Set-ItemProperty -Path " HKCU:\Software\Microsoft\Exchange" -Name 'AlwaysUseMSOAuthForAutoDiscover' -Value 1 -Type DWORD -Force
Make sure Modern Authentication is enabled for your account in the Microsoft 365 Admin Center (Settings -> Services & add-ins).
Suppose on the contrary you want to completely disable Modern Authentication in Outlook 2016/2019/365 (this authentication method should be disabled in the Admin Center) and use basic authentication. In that case, you need to configure the following registry settings:
Set-ItemProperty -Path "HKCU:\SOFTWARE\Microsoft\Office\16.0\Common\Identity" -Name EnableAdal -Value 0 -Type DWORD –Force
Set-ItemProperty -Path "HKCU:\SOFTWARE\Microsoft\Office\16.0\Common\Identity" -Name DisableADALatopWAMOverride -Value 1 -Type DWORD –Force
Set-ItemProperty -Path "HKCU:\SOFTWARE\Microsoft\Office\16.0\Common\Identity" -Name DisableAADWAM -Value 1 -Type DWORD –Force
If that doesn’t work, you might have two different Microsoft 365 accounts configured in the Identity registry key. In this scenario, you may receive an error message when you open an Office 365 app: Sorry, another account from your organization is already signed in on this computer.
To fix the problem:
- Log out of your Microsoft account in the Office apps (File ->Account -> Sign Out);
- Clear saved password for
MicrosoftOfficeXXData:XXXin Windows Credential Manager;
- Remove the following registry key HKEY_CURRENT_USER\Software\Microsoft\Office\16.0\Common\Identity\Identities (in Office 2016/2019 and Office 365);
- Restart your computer and try to reconfigure your mailbox connection in Outlook.If you see the warning The name cannot be matched to a name in the address list when you configure your mailbox in Outlook, make sure that your account is not hidden in the Exchange address list.
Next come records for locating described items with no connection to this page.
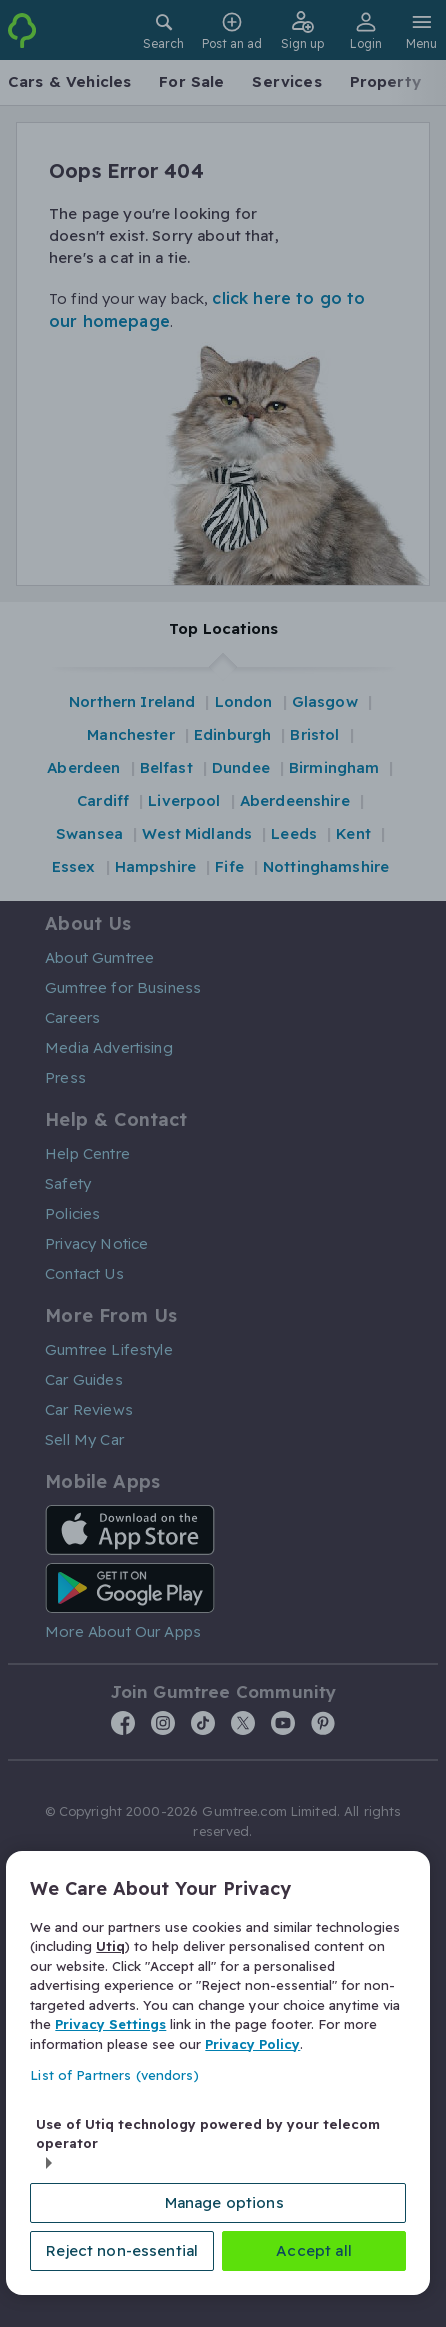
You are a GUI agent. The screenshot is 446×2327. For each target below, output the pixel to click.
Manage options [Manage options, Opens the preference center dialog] (224, 2202)
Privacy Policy (252, 2044)
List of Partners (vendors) (114, 2076)
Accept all (314, 2250)
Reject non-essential (122, 2250)
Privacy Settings (110, 2025)
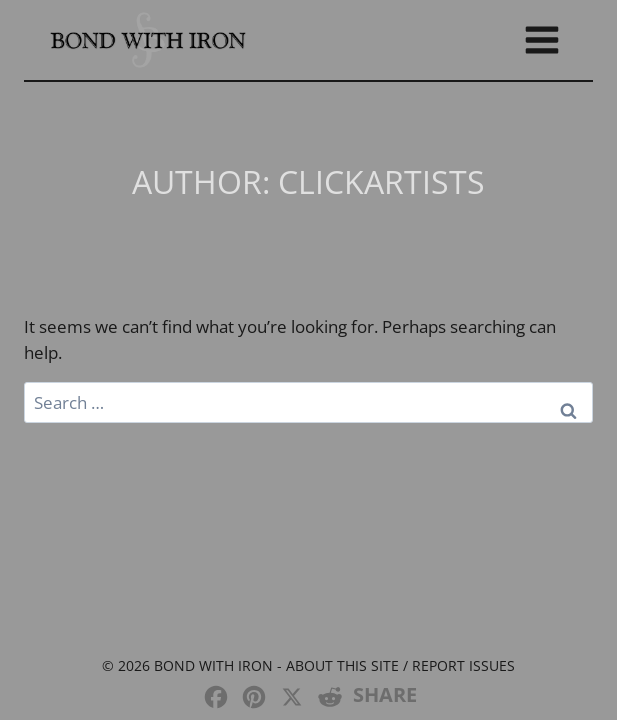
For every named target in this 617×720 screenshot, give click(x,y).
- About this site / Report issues (394, 665)
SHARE (385, 695)
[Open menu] (541, 39)
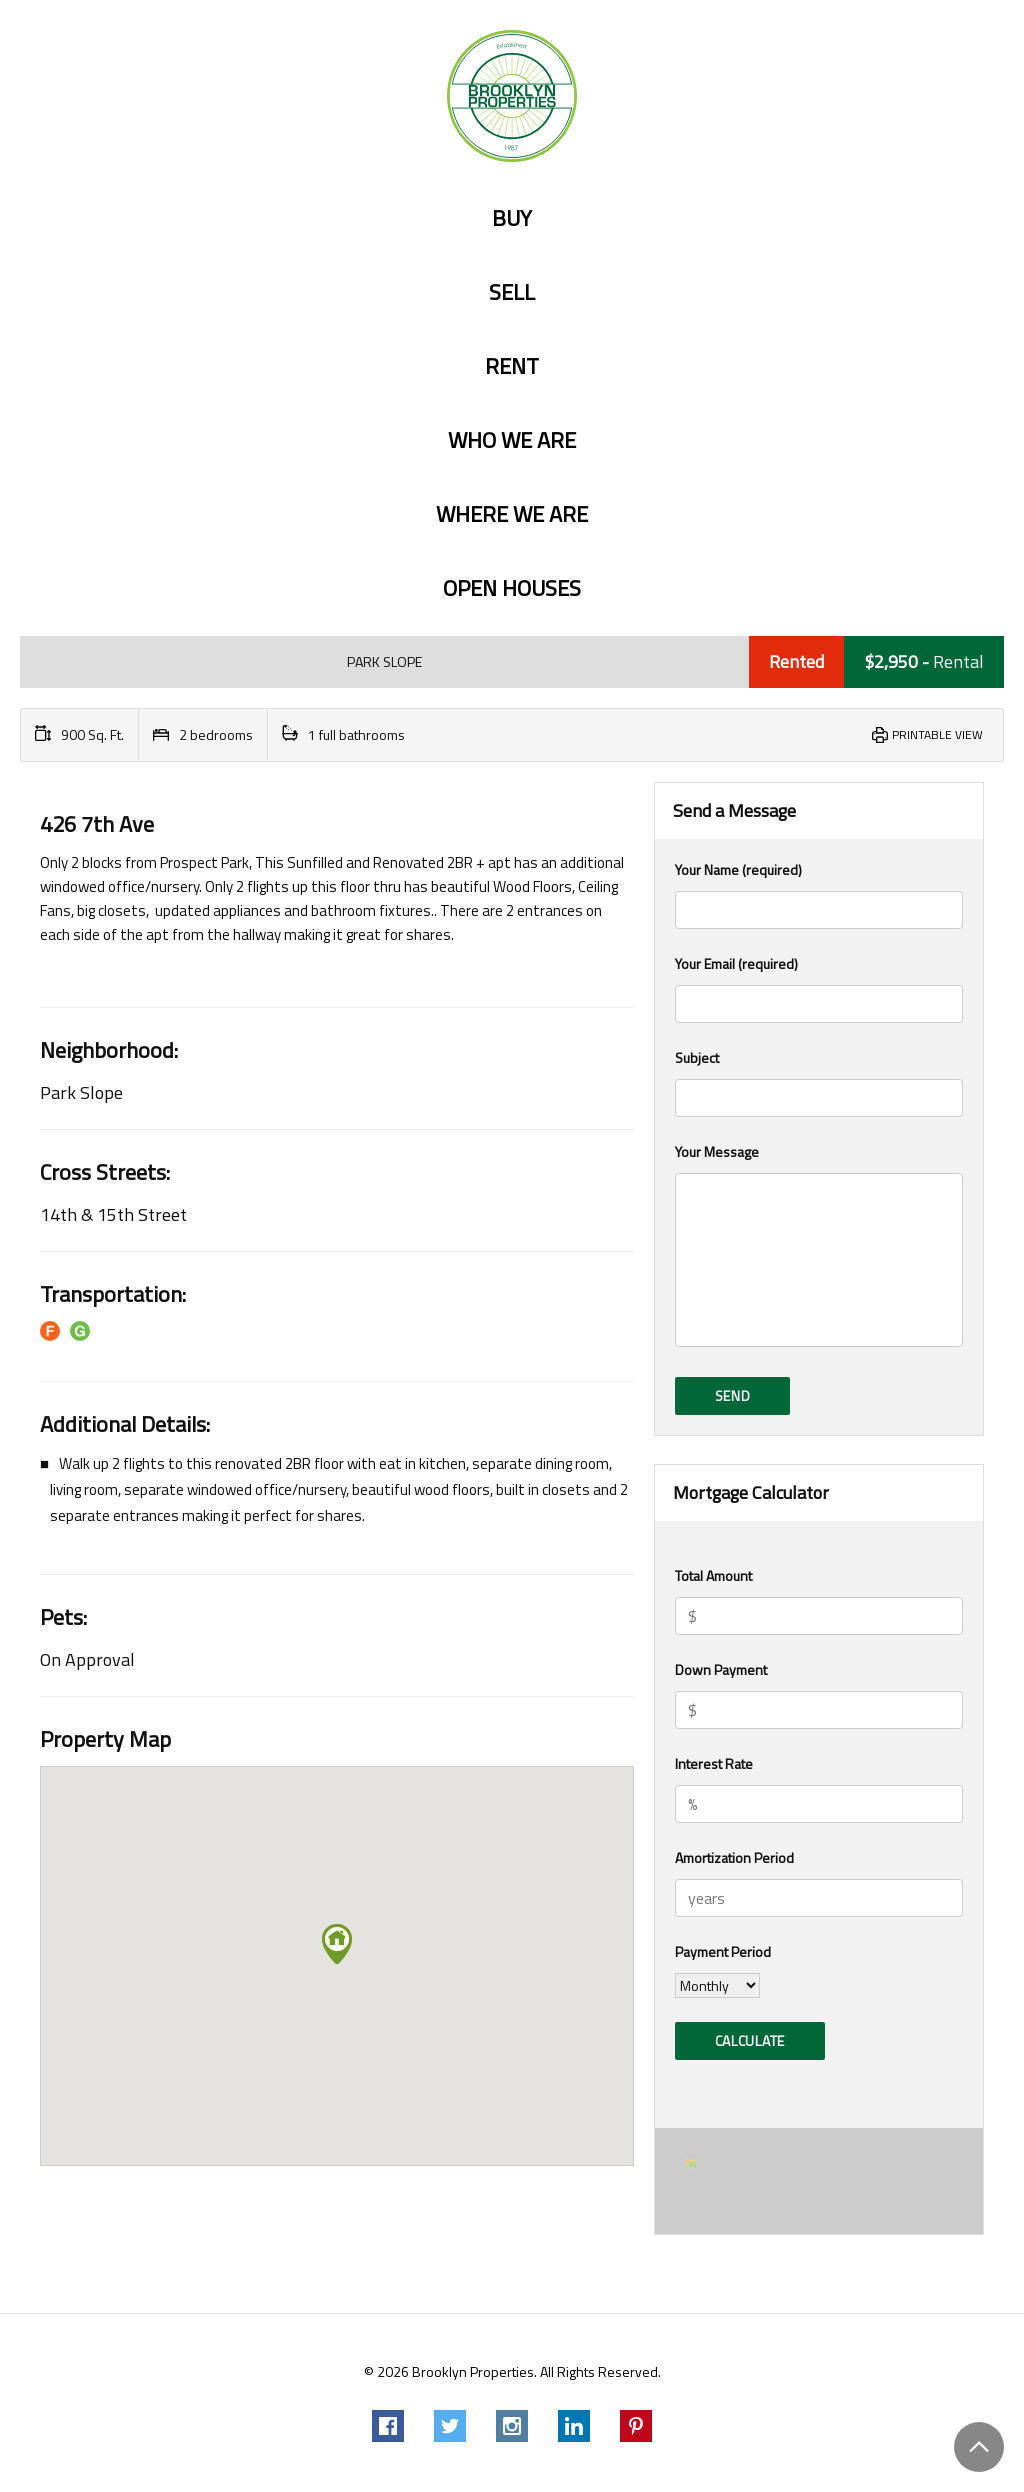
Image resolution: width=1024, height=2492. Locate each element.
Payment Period (723, 1951)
Re-create Your Outlook Mail Profile
If all of these methods above did not help you get rid of the problem, try to delete and recreate your Outlook profile. You can create a new Outlook profile using the Mail icon in the Control Panel or using the
outlook.exe /manageprofiles command.
If nothing helped:
- Problems connecting to your mailbox may be caused by your antivirus/firewall rules. Try temporarily disabling it and check if Outlook continues to ask for a password;
- Poor and unstable network connectivity to the Exchange server and/or domain controller can also be a source of periodic password requests in Outlook. You can test the network performance with the iperf tool;
- If your Outlook is configured to access the Exchange mailbox using Outlook Anywhere (MAPI over HTTP), make sure you have NTLM enabled. At the same time, you need to check the authentication type used for the IIS site on the Exchange server.
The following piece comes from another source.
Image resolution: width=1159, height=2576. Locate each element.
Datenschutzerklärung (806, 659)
If the computer with a problem Outlook is not joined to the Active Directory domain, then, on the contrary, you should try to switch from NTLM authentication to Basic.
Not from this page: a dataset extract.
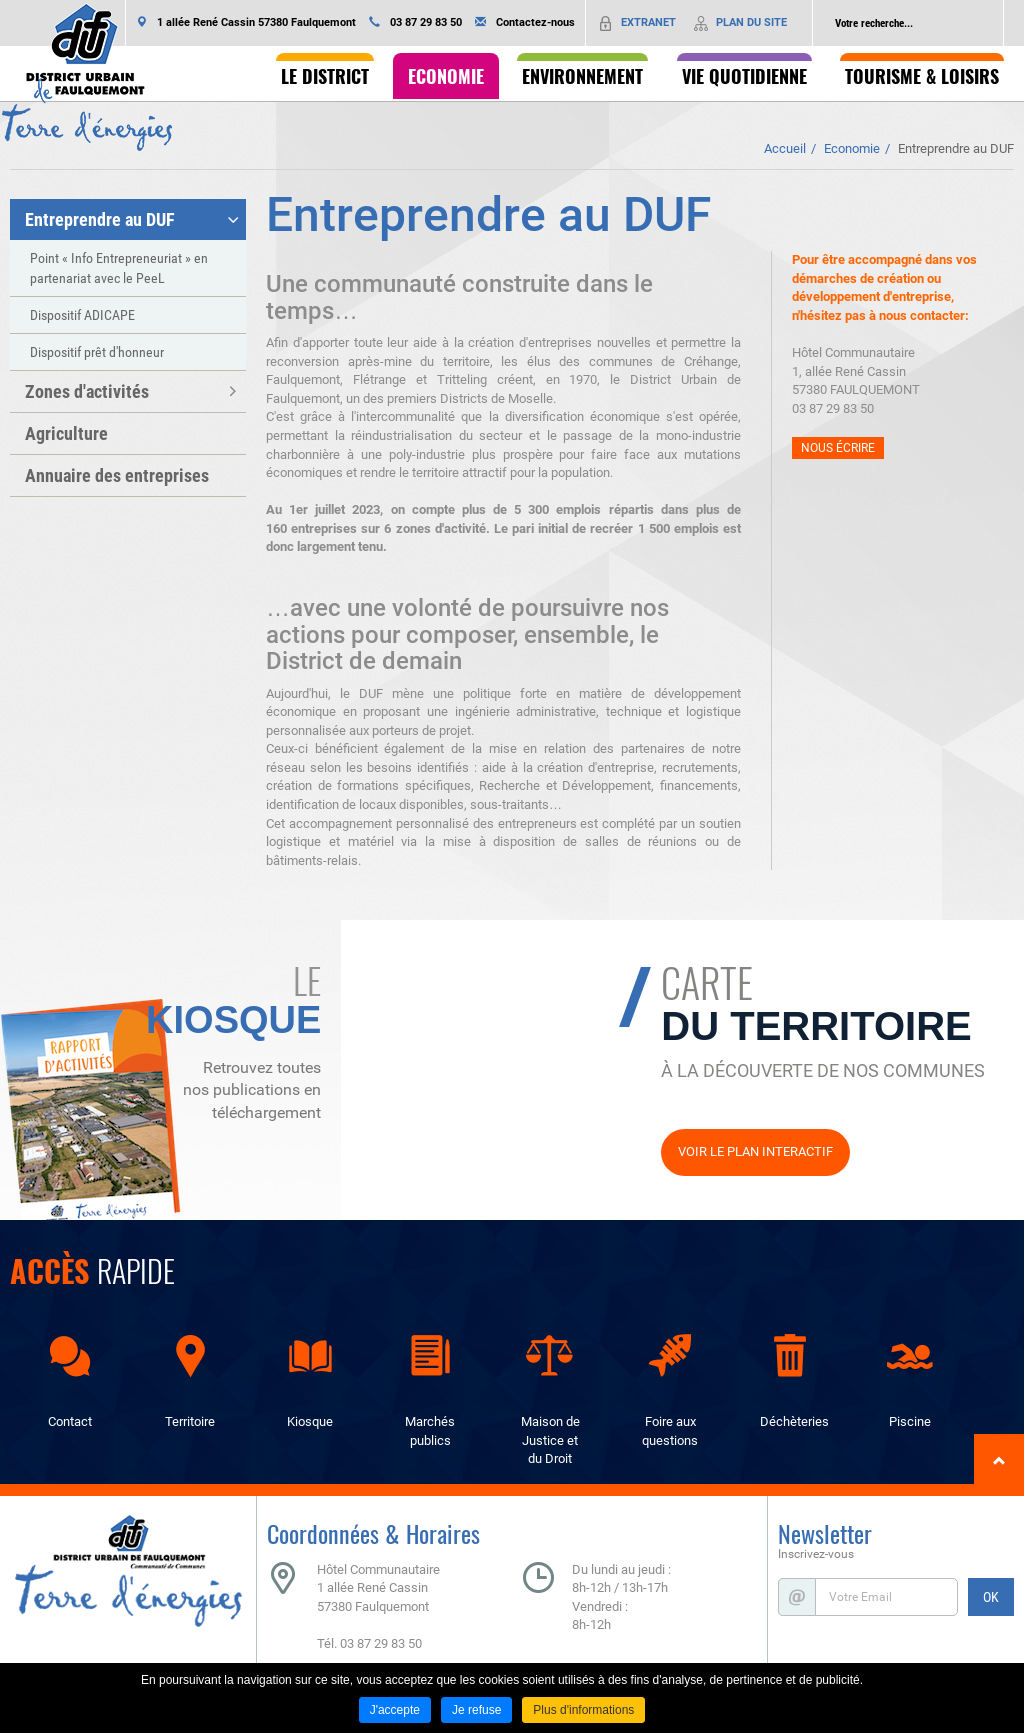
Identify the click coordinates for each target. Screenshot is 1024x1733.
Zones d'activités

- Also, check the computer time, it should not differ from the time on the domain controller for more than 5 minutes. If more, check the NTP time synchronization in your domain;
- Uninstall all previous versions of Microsoft Office on your computer, reinstall Outlook (you can install only specific MS Office applications using the Microsoft Office Deployment Tool), and configure a connection to your mailbox.